What to produce:
Go through the listing and transcribe each line exactly.

-- Opening Marker --

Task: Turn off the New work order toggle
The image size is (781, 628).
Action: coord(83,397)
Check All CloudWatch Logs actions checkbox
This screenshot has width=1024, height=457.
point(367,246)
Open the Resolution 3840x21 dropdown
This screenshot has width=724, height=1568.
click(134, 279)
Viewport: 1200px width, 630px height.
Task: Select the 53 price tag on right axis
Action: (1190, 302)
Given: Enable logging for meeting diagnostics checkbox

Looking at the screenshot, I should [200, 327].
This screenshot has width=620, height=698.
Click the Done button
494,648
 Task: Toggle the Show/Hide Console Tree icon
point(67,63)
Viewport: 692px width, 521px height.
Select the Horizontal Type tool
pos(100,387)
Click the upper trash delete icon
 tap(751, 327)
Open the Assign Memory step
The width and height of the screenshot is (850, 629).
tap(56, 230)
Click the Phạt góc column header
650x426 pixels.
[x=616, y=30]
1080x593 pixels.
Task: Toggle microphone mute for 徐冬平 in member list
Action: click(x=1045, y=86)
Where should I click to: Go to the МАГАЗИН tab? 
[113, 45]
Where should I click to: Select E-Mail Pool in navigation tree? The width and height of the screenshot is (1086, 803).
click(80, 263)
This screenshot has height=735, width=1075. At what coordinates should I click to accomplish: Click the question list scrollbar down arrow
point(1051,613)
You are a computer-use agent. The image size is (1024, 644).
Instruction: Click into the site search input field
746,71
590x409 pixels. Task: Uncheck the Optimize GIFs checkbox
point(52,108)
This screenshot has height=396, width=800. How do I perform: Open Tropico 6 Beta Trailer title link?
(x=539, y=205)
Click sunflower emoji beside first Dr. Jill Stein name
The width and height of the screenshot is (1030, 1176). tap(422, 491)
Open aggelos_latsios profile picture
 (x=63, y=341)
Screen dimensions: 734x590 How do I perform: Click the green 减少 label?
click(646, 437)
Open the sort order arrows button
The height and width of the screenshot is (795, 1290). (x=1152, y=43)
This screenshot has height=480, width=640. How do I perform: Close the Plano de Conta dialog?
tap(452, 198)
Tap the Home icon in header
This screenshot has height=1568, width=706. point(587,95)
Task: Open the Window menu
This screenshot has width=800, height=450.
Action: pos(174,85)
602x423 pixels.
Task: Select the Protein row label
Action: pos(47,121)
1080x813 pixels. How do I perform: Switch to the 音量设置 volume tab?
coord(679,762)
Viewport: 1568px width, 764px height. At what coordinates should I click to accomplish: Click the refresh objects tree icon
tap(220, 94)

-- Closing Marker --

Completed task:
Task: Turn off the New work order toggle
The image size is (781, 628).
Action: coord(83,397)
Check All CloudWatch Logs actions checkbox
This screenshot has width=1024, height=457.
point(367,246)
Open the Resolution 3840x21 dropdown
This screenshot has width=724, height=1568.
click(134, 279)
Viewport: 1200px width, 630px height.
Task: Select the 53 price tag on right axis
Action: (1190, 302)
Given: Enable logging for meeting diagnostics checkbox

Looking at the screenshot, I should [200, 327].
This screenshot has width=620, height=698.
Click the Done button
494,648
 Task: Toggle the Show/Hide Console Tree icon
point(67,63)
Viewport: 692px width, 521px height.
Select the Horizontal Type tool
pos(100,387)
Click the upper trash delete icon
 tap(751, 327)
Open the Assign Memory step
The width and height of the screenshot is (850, 629).
tap(56, 230)
Click the Phạt góc column header
650x426 pixels.
[x=616, y=30]
1080x593 pixels.
Task: Toggle microphone mute for 徐冬平 in member list
Action: click(x=1045, y=86)
Where should I click to: Go to the МАГАЗИН tab? 
[113, 45]
Where should I click to: Select E-Mail Pool in navigation tree? The width and height of the screenshot is (1086, 803).
click(80, 263)
This screenshot has height=735, width=1075. At what coordinates should I click to accomplish: Click the question list scrollbar down arrow
point(1051,613)
You are a computer-use agent. The image size is (1024, 644).
Instruction: Click into the site search input field
746,71
590x409 pixels. Task: Uncheck the Optimize GIFs checkbox
point(52,108)
This screenshot has height=396, width=800. How do I perform: Open Tropico 6 Beta Trailer title link?
(x=539, y=205)
Click sunflower emoji beside first Dr. Jill Stein name
The width and height of the screenshot is (1030, 1176). tap(422, 491)
Open aggelos_latsios profile picture
 (x=63, y=341)
Screen dimensions: 734x590 How do I perform: Click the green 减少 label?
click(646, 437)
Open the sort order arrows button
The height and width of the screenshot is (795, 1290). (x=1152, y=43)
This screenshot has height=480, width=640. How do I perform: Close the Plano de Conta dialog?
tap(452, 198)
Tap the Home icon in header
This screenshot has height=1568, width=706. point(587,95)
Task: Open the Window menu
This screenshot has width=800, height=450.
Action: pos(174,85)
602x423 pixels.
Task: Select the Protein row label
Action: pos(47,121)
1080x813 pixels. How do I perform: Switch to the 音量设置 volume tab?
coord(679,762)
Viewport: 1568px width, 764px height. At what coordinates should I click to accomplish: Click the refresh objects tree icon
tap(220, 94)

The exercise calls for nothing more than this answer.